== Provided text
- Native name: רועי קליין
- Born: July 10, 1975 Ra'anana, Israel
- Died: July 26, 2006 (aged 31) Bint Jbeil, Southern Lebanon
- Allegiance: Israel
- Branch: Israel Defense Forces
- Rank: Major
- Unit: Battalion 51 of the Golani Brigade
- Commands: Deputy battalion commander
- Conflicts: South Lebanon conflict Second Intifada 2006 Lebanon War Battle of Bint Jbeil (DOW);
- Awards: Medal of Courage

= Roi Klein =

Israeli army officer

Roi Klein (רועי קליין; /he/; July 10, 1975 – July 26, 2006) was an Israeli major in the Golani Brigade of the Israeli Defense Forces and one of its most highly decorated soldiers. He died during the 2006 Lebanon War, during the Battle of Bint Jbeil, after jumping on a grenade to save his fellow soldiers.

==Early life==
Klein was born and raised in Ra'anana, Israel. His parents, Aharon and Shoshana Klein, were Holocaust survivors. His father's side originated from Germany and fled to Israel at the onset of World War II. Most of his mother's family was killed in the Holocaust.

Klein was involved in the Bnei Akiva youth movement as a teenager. He excelled in his studies at the Amit Technological High School, completing his mathematics matriculation in 10th grade, and took a few undergraduate mathematics courses during high school. After graduating high school, he studied at the Bnei David mechina (pre-military preparatory school). He studied Jewish religious texts and took part in hard physical training to prepare for his service. As his service approached he increased his physical training, and embarked on long-distance runs from Raanana to Netanya.

==Later life and military service==
Klein was drafted into the IDF in August 1994. He was accepted into the Paratroopers Brigade. During this time, the South Lebanon conflict was happening, with the IDF fighting Lebanese guerrillas in the Israeli security zone in southern Lebanon. To counter guerrilla attacks, the IDF set up the Egoz Reconnaissance Unit, an elite unit of the Golani Brigade, which was to conduct raids against guerrillas, and Roi's unit was among those selected to be its founding members. As a result, Klein became a member of the Golani Brigade, and would rise through its ranks. Klein served in the southern Lebanon security zone before being honorably discharged from the army in August 1998.

After his discharge, Klein returned to the mechina, where he devoted himself to Torah study for a year, then went on a two-month tour of Africa. When he returned to Israel, he accepted an offer from Hagai Mordechai, the commander of the Egoz Unit, to return to service and supervise training procedures in the unit. One year later, he re-entered military service as the Egoz Unit's training platoon commander. He built a training plan that would subsequently become the model for the Egoz Unit. During the Israeli withdrawal from southern Lebanon in 2000, Roi was leading a final mission in the Bint Jbeil area, leading a unit of Egoz cadets on a stakeout on the request of Hagai Mordechai so the trainees could experience "a taste of Lebanon", and were left behind by the premature IDF withdrawal, leaving them trapped in Lebanon. The unit was ultimately extracted by helicopter.
====
== Stored data
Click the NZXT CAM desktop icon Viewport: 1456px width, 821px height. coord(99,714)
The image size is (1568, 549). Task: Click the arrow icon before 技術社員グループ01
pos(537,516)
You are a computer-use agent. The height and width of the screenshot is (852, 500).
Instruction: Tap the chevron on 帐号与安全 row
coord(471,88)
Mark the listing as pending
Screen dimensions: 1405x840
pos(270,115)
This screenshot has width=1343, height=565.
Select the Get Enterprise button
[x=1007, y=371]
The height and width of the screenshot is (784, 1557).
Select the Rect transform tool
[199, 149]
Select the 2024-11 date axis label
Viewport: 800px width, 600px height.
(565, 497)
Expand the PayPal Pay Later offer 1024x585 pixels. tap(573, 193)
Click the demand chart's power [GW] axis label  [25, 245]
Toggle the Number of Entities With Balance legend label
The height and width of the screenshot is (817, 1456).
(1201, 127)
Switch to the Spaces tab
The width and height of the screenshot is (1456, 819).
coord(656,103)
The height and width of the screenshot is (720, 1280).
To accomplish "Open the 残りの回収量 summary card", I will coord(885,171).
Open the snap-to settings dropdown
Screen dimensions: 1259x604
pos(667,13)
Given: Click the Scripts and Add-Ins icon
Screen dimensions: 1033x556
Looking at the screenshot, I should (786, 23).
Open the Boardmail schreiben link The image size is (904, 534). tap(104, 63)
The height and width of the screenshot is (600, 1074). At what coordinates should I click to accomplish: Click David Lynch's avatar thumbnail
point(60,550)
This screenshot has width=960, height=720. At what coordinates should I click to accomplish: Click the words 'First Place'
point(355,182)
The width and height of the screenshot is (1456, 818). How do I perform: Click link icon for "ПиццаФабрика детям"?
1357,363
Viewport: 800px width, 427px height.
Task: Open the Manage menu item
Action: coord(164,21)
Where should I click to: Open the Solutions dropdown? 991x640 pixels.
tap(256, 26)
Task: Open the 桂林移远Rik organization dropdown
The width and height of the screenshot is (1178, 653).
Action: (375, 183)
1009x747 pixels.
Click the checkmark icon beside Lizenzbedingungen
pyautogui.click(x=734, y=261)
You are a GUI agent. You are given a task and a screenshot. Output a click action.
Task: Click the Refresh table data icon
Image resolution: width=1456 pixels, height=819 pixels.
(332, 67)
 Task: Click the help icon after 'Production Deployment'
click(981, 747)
====
Problem details :: Reproduce the passage of the Roi Klein article that begins with the words "Israeli army officer" and ends with "his fellow soldiers.", changing "Israeli Defense Forces" to "IDF".

Written reply ::
Israeli army officer

Roi Klein (רועי קליין; /he/; July 10, 1975 – July 26, 2006) was an Israeli major in the Golani Brigade of the IDF and one of its most highly decorated soldiers. He died during the 2006 Lebanon War, during the Battle of Bint Jbeil, after jumping on a grenade to save his fellow soldiers.